Et pourtant, les professionnels des urgences (médicales) constatent que 80 % des entrées après 20 h ont
une cause sociale. Nos représentations donnent très
certainement un rôle surévalué au sanitaire et à la
dimension du soin au sens le plus trivial du terme ».
Même si nous élaborons les différents projets en
fonction de ces catégories, de nos spécialisations
aussi. Même si ces différentes catégories autorisent un
repérage et des différenciations, ce sont les personnes
accueillies et soignées qui investissent, qui vont agir
comme elles peuvent ou comme elles souhaitent selon
leurs capacités et leurs désirs,… et nombreuses sont
les surprises !
Nous nous devons donc d’être particulièrement
attentifs au sens des activités que nous proposons,
quel que soit le mode ou la catégorie, en nous méfiant
de nos représentations. C’est le « Prendre soin » qui
s’inscrit pour l’ensemble de nos activités, dans l’attention particulière que nous portons à la fois à la
personne et à la situation.
La recherche d’un plaisir personnel et partagé,
pour créer les conditions d’une possible mise en activité, est aussi un élément moteur de l’investissement
de la personne accueillie et soignée.
L’emporte donc la nécessité de tout relier !
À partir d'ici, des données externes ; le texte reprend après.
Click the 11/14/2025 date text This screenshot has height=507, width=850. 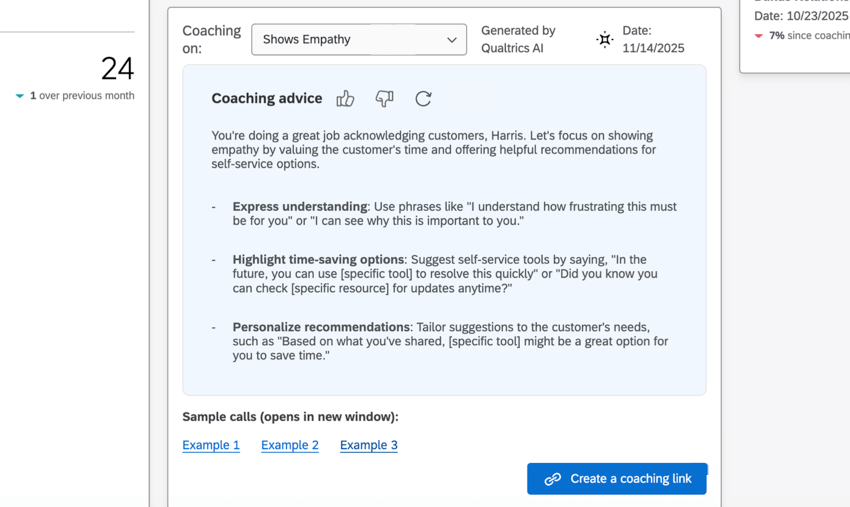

Finalement, dans la gamme d’activité que nous
proposons, avec une volonté de grande diversité et de
complémentarité, l’objectif premier ne serait-il pas le
plaisir pour soin ?
Pascal Thiélin,
Chef de service
(1) Expérimentation de M. François Le Poultier professeur de
psychologie sociale, en 1987, en France, à Caen.
(2) Aujourd’hui directeur de l’A.R.S. du Limousin.